More importantly, drought-tolerant plants displayed low biomass losses. The biomass reduction rates of CRISPRa AREB-OX plants were significantly lower than the ratios observed in WT plants (Fig. 2C) at a similarly reduced soil moisture content. The biomass loss of AREB1-OX plants was almost the same after 10 and 20 days of stress. In contrast, the WT plants displayed a two fold increase in biomass loss during the same period. The RWC and biomass loss ratios are associated with water use efficiency and evapotranspiration balance in plants.

The overexpression of AREB-1 promotes a protective effect against drought-induced oxidative stress

As a result of water deprivation, plants under drought display imbalanced photosynthesis, and high levels of oxidative damage caused by ROS accumulation18,19. Since the transgenic plants showed a lower degree of leaf damage than the WT plants, we investigated whether CRISPRa AREB-OX plants also display lower ROS accumulation and consequent lower cell membrane damage.

_Source data_:
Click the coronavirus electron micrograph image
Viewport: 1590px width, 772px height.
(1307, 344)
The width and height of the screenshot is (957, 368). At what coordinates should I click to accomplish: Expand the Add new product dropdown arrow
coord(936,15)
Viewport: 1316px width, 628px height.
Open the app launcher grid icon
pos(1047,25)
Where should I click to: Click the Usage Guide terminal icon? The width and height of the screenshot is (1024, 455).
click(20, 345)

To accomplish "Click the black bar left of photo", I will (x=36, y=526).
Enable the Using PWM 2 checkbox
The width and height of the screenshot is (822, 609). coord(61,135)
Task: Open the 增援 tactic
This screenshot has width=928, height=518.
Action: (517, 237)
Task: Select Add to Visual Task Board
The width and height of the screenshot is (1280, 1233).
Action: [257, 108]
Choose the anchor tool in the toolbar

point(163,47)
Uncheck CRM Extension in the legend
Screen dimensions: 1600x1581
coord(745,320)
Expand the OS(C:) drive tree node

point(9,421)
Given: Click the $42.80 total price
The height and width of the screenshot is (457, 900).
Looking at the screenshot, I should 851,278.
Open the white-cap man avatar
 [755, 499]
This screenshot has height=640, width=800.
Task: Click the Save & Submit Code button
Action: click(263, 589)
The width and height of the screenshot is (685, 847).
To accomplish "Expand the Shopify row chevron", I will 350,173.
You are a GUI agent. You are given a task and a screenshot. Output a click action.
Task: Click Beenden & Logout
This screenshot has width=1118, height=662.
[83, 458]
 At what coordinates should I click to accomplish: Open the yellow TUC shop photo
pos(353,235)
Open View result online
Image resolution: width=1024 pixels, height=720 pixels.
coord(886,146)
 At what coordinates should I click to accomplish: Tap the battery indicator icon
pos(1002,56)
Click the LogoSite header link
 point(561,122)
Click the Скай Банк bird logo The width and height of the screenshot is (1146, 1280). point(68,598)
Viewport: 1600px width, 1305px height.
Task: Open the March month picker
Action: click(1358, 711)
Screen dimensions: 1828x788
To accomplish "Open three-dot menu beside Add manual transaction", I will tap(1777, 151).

_Problem requirements_:
In the text on drought-tolerant plants, how did biomass loss in the WT plants change between 10 and 20 days of stress?

_Solved exercise_:
It showed a two fold increase.